Chris Philo: Historical geography of mental health subjects (asylums, doctors, patients, 'illnesses'); Contemporary health geographies of different kinds of chronic conditions; Geographies of children and childhoods, with particular reference to the neglected fields of very young children; Episodes and people in the history of geographical inquiry; Philosophical and social-theoretical engagements with matters of geography, space and location.

Jo Sharp: Subaltern Geopolitics; Feminist Geopolitics; Social Ecologies of Zoonoses. Jo's research seeks to reconstruct an alternative vision of the current “war on terror” from the point of view of a continent which is usually rendered silent in various geopolitical visions, or little more than a “site of violence and disorder” and thus always offering the possibility of threat to security.
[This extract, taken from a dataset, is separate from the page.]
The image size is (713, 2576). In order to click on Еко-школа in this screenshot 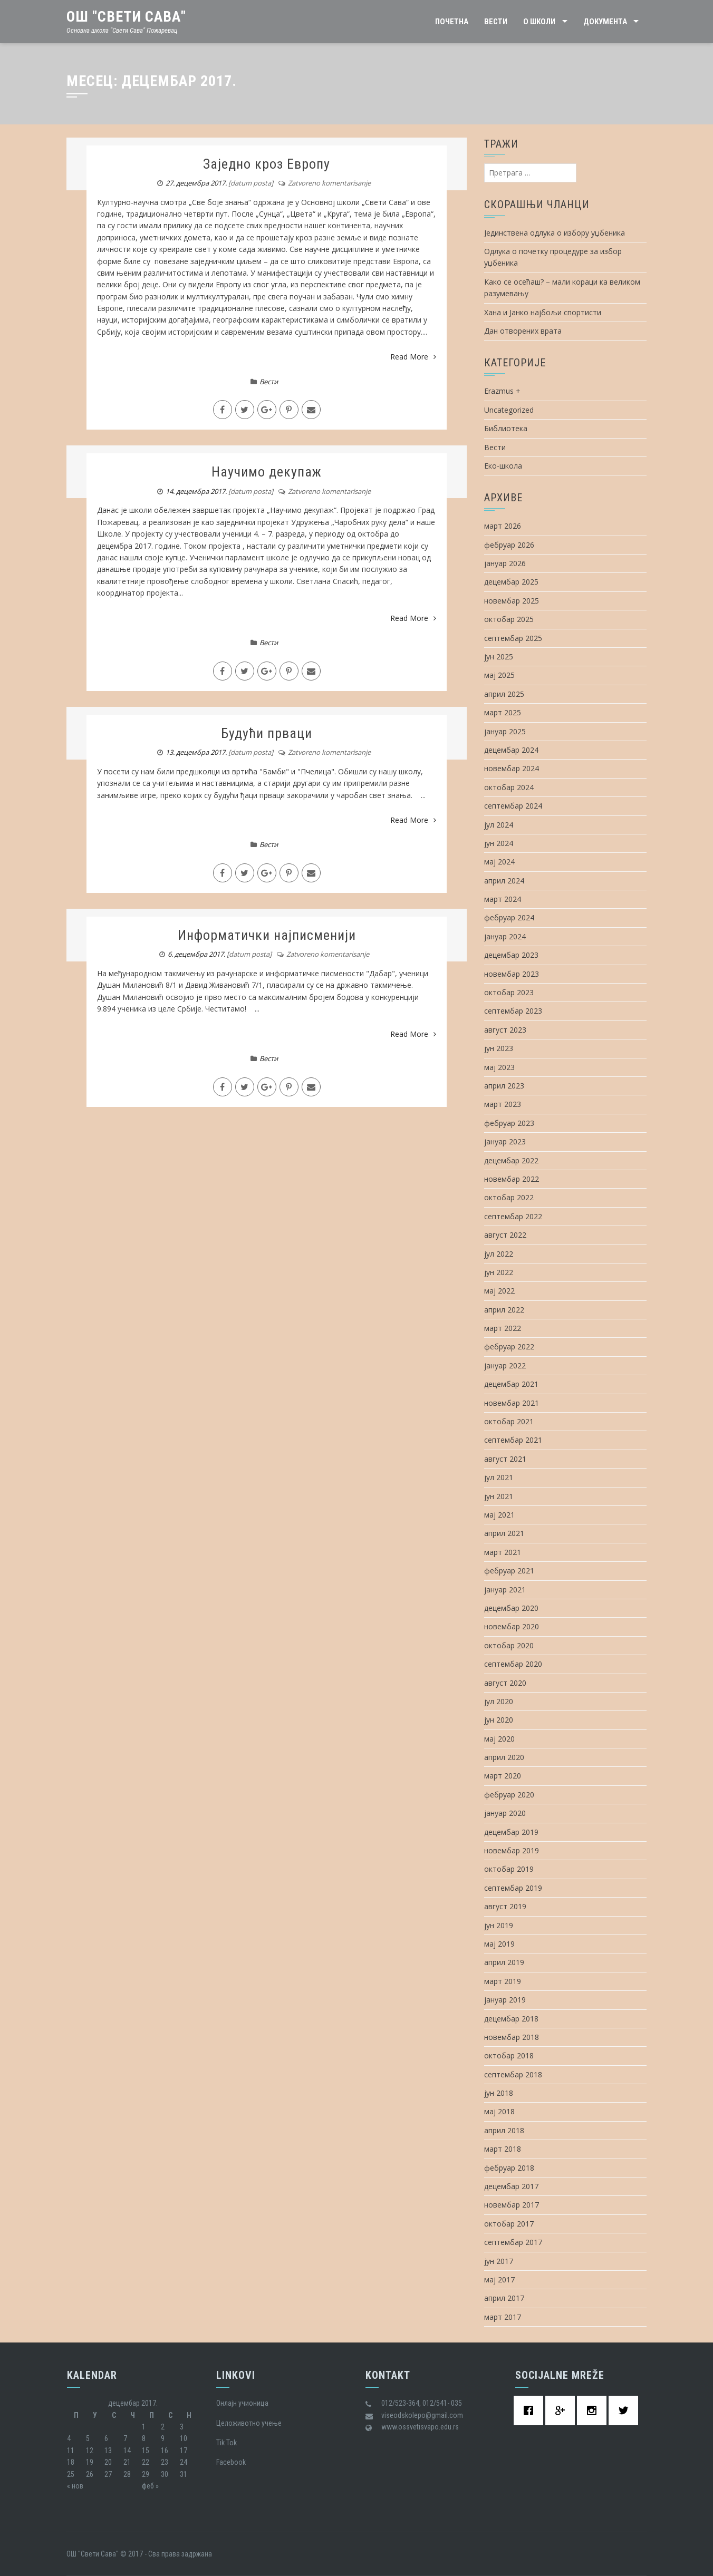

She is also working on zoonotic transmission patterns among animal hosts, which are responsible for transmission to humans, and the key socio-economic and behavioural determinants of human disease risk in different agro-ecological settings.

Ian Shaw: Political geography; Political philosophy; More-than-human geographies. Ian is interested in the geopolitical transformations associated with the rise of drones in U.S. national security strategy and beyond. In particular, his approach emphasises why the drone is a political actor - a technology that is slowly but definitively changing social, territorial, and sovereign relations. The point of such work is to fully understand the objects and materials that are responsible for producing inequality, difference, and change in the world.

Lazaros Karaliotas: Urban geography; Political philosophy; Urban uprisings and movements; Urban commons; Geographies of populism; Urban governance and politics, with particular reference to urban infrastructures; Geographies of neoliberalization and austerity; Geographies of post-democratization; Urban political ecology, with particular reference to the politics of urban sustainability, climate change, and the Anthropocene. Lazaros’ research explores the intersections between the urban and the political. He is interested in the role of cities in process of de-politicization and re-politicization and in the relations between cities, nature and politics.

Emma Laurie: Politics of Health; Emotional Geographies; Feminist Geopolitics; Postcolonialism and Development; Geographies of Violence and Peace; Health Systems Strengthening; Human Rights. Emma's research is concerned with the politics of health, especially in low-income settings, framed by a human rights perspective, driving forward more capacious understandings of violence. Emma is involved in interdisciplinary projects on zoonotic diseases and antimicrobial resistance in Tanzania, and is keen to develop interdisciplinary PhD projects in these areas.